*** The records ***

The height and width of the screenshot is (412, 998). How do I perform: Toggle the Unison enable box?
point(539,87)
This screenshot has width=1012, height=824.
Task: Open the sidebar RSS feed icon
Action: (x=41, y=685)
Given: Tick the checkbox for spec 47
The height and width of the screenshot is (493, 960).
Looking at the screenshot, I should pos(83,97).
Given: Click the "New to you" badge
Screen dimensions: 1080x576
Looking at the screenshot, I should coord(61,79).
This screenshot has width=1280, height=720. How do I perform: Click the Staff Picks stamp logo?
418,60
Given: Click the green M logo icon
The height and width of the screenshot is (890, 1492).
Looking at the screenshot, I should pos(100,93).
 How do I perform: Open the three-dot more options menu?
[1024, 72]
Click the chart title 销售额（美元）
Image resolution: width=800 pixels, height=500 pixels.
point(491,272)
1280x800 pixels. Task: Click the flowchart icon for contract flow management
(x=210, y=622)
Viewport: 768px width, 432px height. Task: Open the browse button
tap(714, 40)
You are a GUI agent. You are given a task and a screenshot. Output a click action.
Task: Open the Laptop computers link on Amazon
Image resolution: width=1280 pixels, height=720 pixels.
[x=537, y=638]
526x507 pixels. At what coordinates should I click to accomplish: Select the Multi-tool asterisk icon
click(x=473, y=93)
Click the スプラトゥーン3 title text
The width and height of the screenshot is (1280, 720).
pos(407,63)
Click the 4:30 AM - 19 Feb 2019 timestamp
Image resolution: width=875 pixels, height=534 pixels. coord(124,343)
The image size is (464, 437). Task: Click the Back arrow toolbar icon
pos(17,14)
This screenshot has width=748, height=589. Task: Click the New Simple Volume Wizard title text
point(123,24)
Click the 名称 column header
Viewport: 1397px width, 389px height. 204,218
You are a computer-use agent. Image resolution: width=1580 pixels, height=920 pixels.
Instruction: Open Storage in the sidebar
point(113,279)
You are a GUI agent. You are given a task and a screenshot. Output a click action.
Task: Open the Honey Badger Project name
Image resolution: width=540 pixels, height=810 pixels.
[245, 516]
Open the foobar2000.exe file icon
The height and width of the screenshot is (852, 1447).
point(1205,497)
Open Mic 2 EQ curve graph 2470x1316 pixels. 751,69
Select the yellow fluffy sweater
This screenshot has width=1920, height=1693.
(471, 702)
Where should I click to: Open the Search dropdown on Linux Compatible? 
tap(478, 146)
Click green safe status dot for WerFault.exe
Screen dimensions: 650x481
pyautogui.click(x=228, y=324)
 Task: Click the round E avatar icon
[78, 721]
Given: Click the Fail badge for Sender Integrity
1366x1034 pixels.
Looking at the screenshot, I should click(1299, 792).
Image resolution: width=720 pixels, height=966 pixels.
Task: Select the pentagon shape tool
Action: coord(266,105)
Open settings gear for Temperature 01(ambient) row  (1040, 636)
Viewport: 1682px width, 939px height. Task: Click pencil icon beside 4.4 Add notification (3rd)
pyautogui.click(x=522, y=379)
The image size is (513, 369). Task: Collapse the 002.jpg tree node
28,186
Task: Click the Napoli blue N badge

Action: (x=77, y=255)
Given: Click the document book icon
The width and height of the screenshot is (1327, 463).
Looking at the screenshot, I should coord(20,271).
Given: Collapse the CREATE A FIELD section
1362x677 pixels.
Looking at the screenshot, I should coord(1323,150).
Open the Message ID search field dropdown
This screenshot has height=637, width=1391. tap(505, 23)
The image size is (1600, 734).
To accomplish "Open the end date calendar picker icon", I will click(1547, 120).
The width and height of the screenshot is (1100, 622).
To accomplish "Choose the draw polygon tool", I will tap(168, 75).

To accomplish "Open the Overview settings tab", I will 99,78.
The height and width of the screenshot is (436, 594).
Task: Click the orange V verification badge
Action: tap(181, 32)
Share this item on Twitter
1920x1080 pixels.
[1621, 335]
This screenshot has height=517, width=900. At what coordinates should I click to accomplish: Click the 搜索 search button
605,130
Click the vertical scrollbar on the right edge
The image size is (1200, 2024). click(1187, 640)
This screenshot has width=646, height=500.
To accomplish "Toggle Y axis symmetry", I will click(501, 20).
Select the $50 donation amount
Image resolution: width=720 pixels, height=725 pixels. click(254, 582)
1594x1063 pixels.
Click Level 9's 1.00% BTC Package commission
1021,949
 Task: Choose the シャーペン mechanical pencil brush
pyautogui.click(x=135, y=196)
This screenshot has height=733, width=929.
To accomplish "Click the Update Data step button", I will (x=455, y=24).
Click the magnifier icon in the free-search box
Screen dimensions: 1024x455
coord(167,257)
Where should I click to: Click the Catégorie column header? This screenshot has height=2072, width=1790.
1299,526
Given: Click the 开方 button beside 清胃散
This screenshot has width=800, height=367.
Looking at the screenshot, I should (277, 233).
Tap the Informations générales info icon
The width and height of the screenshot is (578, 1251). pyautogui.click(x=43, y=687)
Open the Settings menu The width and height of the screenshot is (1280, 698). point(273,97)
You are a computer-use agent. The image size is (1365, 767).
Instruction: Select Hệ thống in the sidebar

*** End of The records ***

— Assignment —
Each of the records is to be written out again without alteration.

— Result —
The height and width of the screenshot is (412, 998). How do I perform: Toggle the Unison enable box?
point(539,87)
This screenshot has width=1012, height=824.
Task: Open the sidebar RSS feed icon
Action: (x=41, y=685)
Given: Tick the checkbox for spec 47
The height and width of the screenshot is (493, 960).
Looking at the screenshot, I should pos(83,97).
Given: Click the "New to you" badge
Screen dimensions: 1080x576
Looking at the screenshot, I should coord(61,79).
This screenshot has width=1280, height=720. How do I perform: Click the Staff Picks stamp logo?
418,60
Given: Click the green M logo icon
The height and width of the screenshot is (890, 1492).
Looking at the screenshot, I should pos(100,93).
 How do I perform: Open the three-dot more options menu?
[1024, 72]
Click the chart title 销售额（美元）
Image resolution: width=800 pixels, height=500 pixels.
point(491,272)
1280x800 pixels. Task: Click the flowchart icon for contract flow management
(x=210, y=622)
Viewport: 768px width, 432px height. Task: Open the browse button
tap(714, 40)
You are a GUI agent. You are given a task and a screenshot. Output a click action.
Task: Open the Laptop computers link on Amazon
Image resolution: width=1280 pixels, height=720 pixels.
[x=537, y=638]
526x507 pixels. At what coordinates should I click to accomplish: Select the Multi-tool asterisk icon
click(x=473, y=93)
Click the スプラトゥーン3 title text
The width and height of the screenshot is (1280, 720).
pos(407,63)
Click the 4:30 AM - 19 Feb 2019 timestamp
Image resolution: width=875 pixels, height=534 pixels. coord(124,343)
The image size is (464, 437). Task: Click the Back arrow toolbar icon
pos(17,14)
This screenshot has width=748, height=589. Task: Click the New Simple Volume Wizard title text
point(123,24)
Click the 名称 column header
Viewport: 1397px width, 389px height. 204,218
You are a computer-use agent. Image resolution: width=1580 pixels, height=920 pixels.
Instruction: Open Storage in the sidebar
point(113,279)
You are a GUI agent. You are given a task and a screenshot. Output a click action.
Task: Open the Honey Badger Project name
Image resolution: width=540 pixels, height=810 pixels.
[245, 516]
Open the foobar2000.exe file icon
The height and width of the screenshot is (852, 1447).
point(1205,497)
Open Mic 2 EQ curve graph 2470x1316 pixels. 751,69
Select the yellow fluffy sweater
This screenshot has width=1920, height=1693.
(471, 702)
Where should I click to: Open the Search dropdown on Linux Compatible? 
tap(478, 146)
Click green safe status dot for WerFault.exe
Screen dimensions: 650x481
pyautogui.click(x=228, y=324)
 Task: Click the round E avatar icon
[78, 721]
Given: Click the Fail badge for Sender Integrity
1366x1034 pixels.
Looking at the screenshot, I should click(1299, 792).
Image resolution: width=720 pixels, height=966 pixels.
Task: Select the pentagon shape tool
Action: coord(266,105)
Open settings gear for Temperature 01(ambient) row  (1040, 636)
Viewport: 1682px width, 939px height. Task: Click pencil icon beside 4.4 Add notification (3rd)
pyautogui.click(x=522, y=379)
The image size is (513, 369). Task: Collapse the 002.jpg tree node
28,186
Task: Click the Napoli blue N badge

Action: (x=77, y=255)
Given: Click the document book icon
The width and height of the screenshot is (1327, 463).
Looking at the screenshot, I should coord(20,271).
Given: Collapse the CREATE A FIELD section
1362x677 pixels.
Looking at the screenshot, I should coord(1323,150).
Open the Message ID search field dropdown
This screenshot has height=637, width=1391. tap(505, 23)
The image size is (1600, 734).
To accomplish "Open the end date calendar picker icon", I will click(1547, 120).
The width and height of the screenshot is (1100, 622).
To accomplish "Choose the draw polygon tool", I will tap(168, 75).

To accomplish "Open the Overview settings tab", I will 99,78.
The height and width of the screenshot is (436, 594).
Task: Click the orange V verification badge
Action: tap(181, 32)
Share this item on Twitter
1920x1080 pixels.
[1621, 335]
This screenshot has height=517, width=900. At what coordinates should I click to accomplish: Click the 搜索 search button
605,130
Click the vertical scrollbar on the right edge
The image size is (1200, 2024). click(1187, 640)
This screenshot has width=646, height=500.
To accomplish "Toggle Y axis symmetry", I will click(501, 20).
Select the $50 donation amount
Image resolution: width=720 pixels, height=725 pixels. click(254, 582)
1594x1063 pixels.
Click Level 9's 1.00% BTC Package commission
1021,949
 Task: Choose the シャーペン mechanical pencil brush
pyautogui.click(x=135, y=196)
This screenshot has height=733, width=929.
To accomplish "Click the Update Data step button", I will (x=455, y=24).
Click the magnifier icon in the free-search box
Screen dimensions: 1024x455
coord(167,257)
Where should I click to: Click the Catégorie column header? This screenshot has height=2072, width=1790.
1299,526
Given: Click the 开方 button beside 清胃散
This screenshot has width=800, height=367.
Looking at the screenshot, I should (277, 233).
Tap the Informations générales info icon
The width and height of the screenshot is (578, 1251). pyautogui.click(x=43, y=687)
Open the Settings menu The width and height of the screenshot is (1280, 698). point(273,97)
You are a computer-use agent. The image size is (1365, 767).
Instruction: Select Hệ thống in the sidebar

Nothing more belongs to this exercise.